The 1993 reprint includes a note copied from Paulsen's handwriting, explaining about the survival aspects of The River that "like all my books it is based on things that happened to me."

==Plot==
Brian Robeson, a 13-year-old boy who spent 54 days surviving alone in the Canadian wilderness the previous summer, is hired by the government to again live in the woods and survive using only his wits so the military can learn his survival techniques. Though reluctant at first, Brian eventually agrees. This time, Brian sets out for a remote Canadian location accompanied by Derek Holtzer, a government psychologist.

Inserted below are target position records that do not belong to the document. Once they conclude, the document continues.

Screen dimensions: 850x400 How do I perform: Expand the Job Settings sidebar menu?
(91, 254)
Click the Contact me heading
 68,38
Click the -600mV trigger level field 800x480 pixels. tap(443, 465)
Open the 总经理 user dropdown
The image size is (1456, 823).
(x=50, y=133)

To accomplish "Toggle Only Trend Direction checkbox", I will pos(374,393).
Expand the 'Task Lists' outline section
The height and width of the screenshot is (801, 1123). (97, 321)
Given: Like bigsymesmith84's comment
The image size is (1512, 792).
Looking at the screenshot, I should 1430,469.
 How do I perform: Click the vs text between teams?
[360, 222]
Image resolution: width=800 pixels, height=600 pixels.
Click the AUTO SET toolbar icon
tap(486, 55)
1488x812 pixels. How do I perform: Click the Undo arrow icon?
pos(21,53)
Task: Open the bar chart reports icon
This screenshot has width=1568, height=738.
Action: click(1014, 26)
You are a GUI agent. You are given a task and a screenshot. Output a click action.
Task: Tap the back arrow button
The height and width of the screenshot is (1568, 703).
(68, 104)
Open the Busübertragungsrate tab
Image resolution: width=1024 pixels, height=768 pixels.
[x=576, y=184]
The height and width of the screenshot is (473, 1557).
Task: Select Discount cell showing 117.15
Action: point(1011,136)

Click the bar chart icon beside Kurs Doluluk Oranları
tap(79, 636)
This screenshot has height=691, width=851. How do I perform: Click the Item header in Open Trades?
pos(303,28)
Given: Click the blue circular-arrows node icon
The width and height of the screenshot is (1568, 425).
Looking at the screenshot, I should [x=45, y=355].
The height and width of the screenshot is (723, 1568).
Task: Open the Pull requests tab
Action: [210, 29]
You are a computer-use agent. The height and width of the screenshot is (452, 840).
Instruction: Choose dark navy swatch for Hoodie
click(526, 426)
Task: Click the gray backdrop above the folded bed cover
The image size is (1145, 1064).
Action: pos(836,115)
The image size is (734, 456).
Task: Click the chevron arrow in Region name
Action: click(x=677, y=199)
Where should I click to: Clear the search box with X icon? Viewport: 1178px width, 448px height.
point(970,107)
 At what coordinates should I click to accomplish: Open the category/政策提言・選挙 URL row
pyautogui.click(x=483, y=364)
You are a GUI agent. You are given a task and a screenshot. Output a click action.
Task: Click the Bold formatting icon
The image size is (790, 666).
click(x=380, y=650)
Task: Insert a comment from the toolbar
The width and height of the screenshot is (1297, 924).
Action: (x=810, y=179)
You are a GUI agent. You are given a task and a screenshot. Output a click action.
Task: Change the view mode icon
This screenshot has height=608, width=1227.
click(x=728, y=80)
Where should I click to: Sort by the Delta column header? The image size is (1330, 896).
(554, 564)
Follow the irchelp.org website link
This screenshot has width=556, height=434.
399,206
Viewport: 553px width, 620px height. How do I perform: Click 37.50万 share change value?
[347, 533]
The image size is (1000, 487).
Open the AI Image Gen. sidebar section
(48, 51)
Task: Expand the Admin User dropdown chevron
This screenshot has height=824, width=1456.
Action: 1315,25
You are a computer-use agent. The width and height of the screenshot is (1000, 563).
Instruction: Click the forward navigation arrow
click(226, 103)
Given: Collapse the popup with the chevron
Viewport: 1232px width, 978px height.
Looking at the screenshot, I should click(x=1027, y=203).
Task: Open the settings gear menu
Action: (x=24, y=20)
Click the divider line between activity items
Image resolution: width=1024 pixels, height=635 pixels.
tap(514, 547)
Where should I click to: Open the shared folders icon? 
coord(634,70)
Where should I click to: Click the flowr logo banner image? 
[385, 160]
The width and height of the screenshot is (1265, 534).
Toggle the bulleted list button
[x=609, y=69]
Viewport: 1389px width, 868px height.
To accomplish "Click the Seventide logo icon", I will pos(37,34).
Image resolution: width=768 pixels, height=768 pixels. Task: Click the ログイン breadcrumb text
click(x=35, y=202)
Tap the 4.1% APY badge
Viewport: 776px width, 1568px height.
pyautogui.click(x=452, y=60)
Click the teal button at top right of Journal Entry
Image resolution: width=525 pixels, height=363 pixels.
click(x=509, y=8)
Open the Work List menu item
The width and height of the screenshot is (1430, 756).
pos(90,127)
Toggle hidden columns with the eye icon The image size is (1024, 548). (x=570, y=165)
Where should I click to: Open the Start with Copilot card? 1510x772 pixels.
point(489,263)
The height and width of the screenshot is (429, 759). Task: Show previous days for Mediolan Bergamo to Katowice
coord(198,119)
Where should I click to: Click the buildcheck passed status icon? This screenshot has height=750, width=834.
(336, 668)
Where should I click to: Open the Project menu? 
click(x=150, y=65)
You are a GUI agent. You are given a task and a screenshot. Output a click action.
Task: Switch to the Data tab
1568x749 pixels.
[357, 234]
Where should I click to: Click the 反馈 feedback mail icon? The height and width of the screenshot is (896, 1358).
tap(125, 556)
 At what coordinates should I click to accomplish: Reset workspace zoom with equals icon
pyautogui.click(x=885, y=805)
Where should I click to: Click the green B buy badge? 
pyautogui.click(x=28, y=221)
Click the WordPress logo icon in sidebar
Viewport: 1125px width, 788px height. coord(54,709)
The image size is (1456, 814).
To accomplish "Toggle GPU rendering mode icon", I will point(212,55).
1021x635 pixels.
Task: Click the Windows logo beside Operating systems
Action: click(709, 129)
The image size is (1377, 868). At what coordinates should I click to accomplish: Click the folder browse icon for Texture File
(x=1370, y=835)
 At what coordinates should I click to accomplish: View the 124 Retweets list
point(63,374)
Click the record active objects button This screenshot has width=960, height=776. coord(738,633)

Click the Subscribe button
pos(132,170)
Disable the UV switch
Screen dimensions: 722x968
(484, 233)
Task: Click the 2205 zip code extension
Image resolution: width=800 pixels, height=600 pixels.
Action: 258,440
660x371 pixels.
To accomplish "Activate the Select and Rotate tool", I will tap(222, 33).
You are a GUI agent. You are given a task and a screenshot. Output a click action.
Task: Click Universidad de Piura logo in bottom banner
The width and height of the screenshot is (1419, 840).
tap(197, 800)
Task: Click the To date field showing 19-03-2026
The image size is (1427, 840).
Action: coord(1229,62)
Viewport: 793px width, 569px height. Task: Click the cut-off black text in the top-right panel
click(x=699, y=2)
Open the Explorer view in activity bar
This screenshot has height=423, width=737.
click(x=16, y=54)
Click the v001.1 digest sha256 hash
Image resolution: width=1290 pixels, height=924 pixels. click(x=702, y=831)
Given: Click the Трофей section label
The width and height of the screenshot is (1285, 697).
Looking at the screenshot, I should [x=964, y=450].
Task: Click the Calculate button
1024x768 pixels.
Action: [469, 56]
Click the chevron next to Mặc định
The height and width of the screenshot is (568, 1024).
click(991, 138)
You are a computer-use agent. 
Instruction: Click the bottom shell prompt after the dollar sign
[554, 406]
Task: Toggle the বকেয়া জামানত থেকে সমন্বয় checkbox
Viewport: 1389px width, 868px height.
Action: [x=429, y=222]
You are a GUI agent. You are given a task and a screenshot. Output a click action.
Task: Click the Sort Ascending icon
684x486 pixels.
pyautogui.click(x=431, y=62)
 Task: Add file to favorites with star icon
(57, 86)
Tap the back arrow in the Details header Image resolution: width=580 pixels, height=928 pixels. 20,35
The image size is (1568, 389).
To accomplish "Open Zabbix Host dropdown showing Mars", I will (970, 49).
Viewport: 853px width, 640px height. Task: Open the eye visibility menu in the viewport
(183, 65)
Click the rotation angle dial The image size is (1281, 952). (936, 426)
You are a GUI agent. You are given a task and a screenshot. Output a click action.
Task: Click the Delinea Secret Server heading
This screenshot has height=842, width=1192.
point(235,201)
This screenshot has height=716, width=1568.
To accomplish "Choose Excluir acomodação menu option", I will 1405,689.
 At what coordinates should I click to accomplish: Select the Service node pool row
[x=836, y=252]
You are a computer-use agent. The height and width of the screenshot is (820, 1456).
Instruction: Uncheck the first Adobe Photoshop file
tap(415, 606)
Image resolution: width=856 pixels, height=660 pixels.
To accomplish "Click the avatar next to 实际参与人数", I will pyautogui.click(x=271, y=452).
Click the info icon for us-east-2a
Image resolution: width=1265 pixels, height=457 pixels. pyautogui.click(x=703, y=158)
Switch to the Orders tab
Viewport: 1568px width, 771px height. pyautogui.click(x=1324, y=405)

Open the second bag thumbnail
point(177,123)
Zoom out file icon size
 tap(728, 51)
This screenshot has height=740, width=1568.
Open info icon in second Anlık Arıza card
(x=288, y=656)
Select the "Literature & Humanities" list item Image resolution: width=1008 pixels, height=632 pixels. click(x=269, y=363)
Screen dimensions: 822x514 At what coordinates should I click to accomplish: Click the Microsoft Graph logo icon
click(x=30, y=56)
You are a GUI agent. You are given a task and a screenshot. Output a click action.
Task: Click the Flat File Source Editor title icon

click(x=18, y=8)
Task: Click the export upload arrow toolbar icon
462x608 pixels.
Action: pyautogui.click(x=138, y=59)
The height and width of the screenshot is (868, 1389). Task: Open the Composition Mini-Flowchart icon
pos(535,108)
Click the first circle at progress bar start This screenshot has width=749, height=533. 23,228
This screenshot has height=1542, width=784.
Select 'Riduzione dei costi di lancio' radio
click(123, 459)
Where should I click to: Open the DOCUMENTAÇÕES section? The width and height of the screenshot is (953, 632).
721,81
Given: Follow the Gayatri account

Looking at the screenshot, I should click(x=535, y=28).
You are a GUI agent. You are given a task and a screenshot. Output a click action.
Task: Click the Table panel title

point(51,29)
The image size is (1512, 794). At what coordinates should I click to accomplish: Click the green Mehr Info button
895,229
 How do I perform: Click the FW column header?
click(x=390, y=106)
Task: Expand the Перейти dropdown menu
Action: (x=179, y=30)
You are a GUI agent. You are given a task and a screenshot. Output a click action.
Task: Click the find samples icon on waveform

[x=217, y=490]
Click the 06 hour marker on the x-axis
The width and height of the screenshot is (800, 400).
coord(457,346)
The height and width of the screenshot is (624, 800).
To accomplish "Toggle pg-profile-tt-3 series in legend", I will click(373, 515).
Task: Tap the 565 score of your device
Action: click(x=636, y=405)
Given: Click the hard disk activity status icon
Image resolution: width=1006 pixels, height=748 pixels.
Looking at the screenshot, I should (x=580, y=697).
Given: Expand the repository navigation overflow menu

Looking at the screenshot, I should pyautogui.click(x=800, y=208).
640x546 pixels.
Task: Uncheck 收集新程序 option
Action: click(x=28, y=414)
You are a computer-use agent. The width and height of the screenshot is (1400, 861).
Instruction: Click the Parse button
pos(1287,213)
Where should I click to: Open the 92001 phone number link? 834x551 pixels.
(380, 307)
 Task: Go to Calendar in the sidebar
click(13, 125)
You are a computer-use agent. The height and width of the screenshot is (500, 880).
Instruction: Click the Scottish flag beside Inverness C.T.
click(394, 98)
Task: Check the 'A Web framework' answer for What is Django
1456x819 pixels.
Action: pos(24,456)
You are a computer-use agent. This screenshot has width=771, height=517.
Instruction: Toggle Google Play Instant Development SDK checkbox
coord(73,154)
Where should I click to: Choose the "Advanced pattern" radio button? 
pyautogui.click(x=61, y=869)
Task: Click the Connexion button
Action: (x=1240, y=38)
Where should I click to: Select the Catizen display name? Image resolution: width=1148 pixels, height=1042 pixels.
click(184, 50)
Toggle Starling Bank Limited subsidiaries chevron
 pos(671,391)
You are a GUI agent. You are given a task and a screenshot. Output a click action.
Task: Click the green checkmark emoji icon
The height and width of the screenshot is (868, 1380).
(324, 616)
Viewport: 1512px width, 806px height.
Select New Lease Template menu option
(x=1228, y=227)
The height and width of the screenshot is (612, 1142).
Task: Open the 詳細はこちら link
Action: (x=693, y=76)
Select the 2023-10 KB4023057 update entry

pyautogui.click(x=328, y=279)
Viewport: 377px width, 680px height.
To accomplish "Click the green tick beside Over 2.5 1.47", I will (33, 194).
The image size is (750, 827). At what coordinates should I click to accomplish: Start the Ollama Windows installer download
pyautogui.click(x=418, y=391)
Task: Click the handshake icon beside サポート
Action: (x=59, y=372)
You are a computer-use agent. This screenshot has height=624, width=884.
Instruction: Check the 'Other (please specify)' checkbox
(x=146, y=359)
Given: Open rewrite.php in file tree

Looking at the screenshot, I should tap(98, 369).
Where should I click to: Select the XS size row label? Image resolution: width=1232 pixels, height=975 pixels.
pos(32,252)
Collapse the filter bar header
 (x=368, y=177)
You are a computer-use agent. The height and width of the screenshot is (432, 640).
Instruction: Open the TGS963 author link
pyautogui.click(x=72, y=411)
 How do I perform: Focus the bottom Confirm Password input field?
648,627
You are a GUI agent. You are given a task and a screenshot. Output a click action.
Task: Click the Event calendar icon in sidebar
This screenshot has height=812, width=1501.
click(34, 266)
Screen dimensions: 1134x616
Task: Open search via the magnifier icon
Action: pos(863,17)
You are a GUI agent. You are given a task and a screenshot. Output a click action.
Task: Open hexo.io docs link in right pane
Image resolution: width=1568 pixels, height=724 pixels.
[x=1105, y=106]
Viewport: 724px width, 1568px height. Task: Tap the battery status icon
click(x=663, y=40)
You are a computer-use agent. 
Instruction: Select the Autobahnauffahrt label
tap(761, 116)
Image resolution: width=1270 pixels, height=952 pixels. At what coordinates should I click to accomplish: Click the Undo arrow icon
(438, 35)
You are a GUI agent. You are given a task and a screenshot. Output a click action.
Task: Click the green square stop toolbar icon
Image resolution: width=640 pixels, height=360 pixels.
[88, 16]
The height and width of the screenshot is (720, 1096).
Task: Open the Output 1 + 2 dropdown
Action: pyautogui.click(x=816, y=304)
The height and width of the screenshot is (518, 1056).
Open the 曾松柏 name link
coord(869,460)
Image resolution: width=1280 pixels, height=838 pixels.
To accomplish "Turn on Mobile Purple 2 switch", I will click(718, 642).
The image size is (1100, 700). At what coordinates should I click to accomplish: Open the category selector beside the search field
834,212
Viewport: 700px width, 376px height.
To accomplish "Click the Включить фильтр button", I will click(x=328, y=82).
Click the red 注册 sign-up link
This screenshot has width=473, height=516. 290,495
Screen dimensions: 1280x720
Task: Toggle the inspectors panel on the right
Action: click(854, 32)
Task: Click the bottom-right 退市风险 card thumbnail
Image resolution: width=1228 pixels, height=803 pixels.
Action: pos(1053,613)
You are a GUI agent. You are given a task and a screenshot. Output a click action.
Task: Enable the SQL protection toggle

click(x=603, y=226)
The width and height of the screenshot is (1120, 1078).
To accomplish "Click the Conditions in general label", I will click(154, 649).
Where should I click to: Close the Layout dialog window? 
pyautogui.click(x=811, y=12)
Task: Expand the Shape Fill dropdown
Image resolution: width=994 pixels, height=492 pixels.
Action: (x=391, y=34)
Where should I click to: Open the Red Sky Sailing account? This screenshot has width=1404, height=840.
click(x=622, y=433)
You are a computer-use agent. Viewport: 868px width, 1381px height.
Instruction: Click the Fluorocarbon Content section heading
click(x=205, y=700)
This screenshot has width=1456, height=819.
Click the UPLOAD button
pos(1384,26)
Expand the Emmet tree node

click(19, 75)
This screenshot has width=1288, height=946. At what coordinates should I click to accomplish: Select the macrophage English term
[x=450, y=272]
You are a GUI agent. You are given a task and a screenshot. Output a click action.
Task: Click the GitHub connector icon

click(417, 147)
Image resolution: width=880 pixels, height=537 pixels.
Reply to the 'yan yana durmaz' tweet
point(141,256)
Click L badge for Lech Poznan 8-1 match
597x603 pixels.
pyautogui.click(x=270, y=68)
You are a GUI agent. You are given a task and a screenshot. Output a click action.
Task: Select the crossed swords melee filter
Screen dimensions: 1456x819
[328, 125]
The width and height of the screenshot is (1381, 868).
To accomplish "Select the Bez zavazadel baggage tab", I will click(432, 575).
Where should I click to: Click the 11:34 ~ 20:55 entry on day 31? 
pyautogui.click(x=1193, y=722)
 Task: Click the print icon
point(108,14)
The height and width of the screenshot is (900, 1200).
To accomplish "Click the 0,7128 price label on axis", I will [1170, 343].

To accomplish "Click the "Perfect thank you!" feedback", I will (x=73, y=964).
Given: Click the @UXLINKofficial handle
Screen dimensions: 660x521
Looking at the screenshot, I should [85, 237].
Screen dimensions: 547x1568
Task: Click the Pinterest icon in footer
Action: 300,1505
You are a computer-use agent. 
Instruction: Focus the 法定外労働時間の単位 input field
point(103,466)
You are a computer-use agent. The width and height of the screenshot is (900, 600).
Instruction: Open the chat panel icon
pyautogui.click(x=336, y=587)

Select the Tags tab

Though the government stipulated the duo take emergency supplies, Brian insists they abandon everything but a knife and an emergency radio, saying that it would be impossible to eat bugs and sleep in the rain when a tent and prepared food is within reach. During their stay, things take a grim turn when their camp is struck by lightning, which knocks Derek into a coma and destroys the radio. Knowing that Derek will die of dehydration long before anyone finds them, Brian builds a raft in a desperate bid to navigate down the unknown river to Brannock's Trading Post, the nearest inhabited point, for emergency aid. The biggest problem is the trading post is 100 mi downriver. Despite rapids, the craft's unwieldiness, exhaustion, and a lack of geographical knowledge, they finally reach the trading post and Derek survives. After the two get back home, Derek buys Brian a canoe named The Raft as a thank you present.

==Reception==
The River received generally positive reviews. Publishers Weekly said that the book was "as riveting as its predecessor", with praise for Paulsen's writing and Brian's character development. Kirkus Reviews called the book "perfunctory in design but vividly written" and considered it a worthy sequel to Hatchet.